Purpose: We aimed to evaluate whether these parameters could be guiding for us in selection between retrograde intrarenal surgery (RIRS) and mini-percutaneous nephrolithotomy (PNL) procedures in kidney stones that are smaller than 2 cm.
Materials and Methods: The patients who had kidney stones smaller than two cm and were planned to undergo surgery were randomly distributed into 2 groups prospectively. RIRS was performed in the RIRS group using a 7.5-F fiberoptic flexible ureterorenoscope while mini-PNL group was dilated up to 16.5F and mini-PNL was performed with 12F nephroscopy. Preoperative characteristics, operative and postoperative results were compared in two groups. Thereafter, intra and intergroup comparisons were made to determine the effects of Hounsfield unit (HU) value indicating the stone density being higher or lower than 677 and stone location on stone-free rates.
Results: The study involved 60 patients including 30 in each group. The groups’ preoperative values were similar. The hospitalization time and the total duration of scopy were longer in mini-PNL when the postoperative values were compared (P < .0001).
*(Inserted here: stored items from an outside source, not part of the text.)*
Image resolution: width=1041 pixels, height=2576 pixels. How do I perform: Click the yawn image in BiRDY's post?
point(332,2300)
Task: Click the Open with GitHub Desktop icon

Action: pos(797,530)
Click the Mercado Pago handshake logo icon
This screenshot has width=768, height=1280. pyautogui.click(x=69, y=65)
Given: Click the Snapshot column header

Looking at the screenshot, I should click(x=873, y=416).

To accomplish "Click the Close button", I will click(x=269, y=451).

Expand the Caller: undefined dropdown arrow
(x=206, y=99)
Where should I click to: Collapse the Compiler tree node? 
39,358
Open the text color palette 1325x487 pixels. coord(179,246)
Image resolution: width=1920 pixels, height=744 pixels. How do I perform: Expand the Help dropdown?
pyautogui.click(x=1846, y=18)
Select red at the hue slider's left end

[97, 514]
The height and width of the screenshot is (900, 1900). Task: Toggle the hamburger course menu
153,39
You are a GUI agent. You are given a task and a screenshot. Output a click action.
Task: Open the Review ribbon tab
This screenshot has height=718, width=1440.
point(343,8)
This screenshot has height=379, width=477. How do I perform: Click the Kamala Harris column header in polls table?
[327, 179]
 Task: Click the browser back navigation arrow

In terms of stone densities, HU values that were lower than 677 in the mini-PNL group affected the stone-free rate and reduced it from 100% (> 677HU) to 55.6% (< 677HU), whereas the change was significant (P = .005). Lower calyx stones affected the RIRS results negatively, whereas multiple calyceal stones affected the mini-PNL group negatively.
Conclusion: Both methods had a similar success rate, but lower pole stones, multiple calyceal stones and stone density parameters affected the stone-free rates significantly, and these may be effective in treatment selection.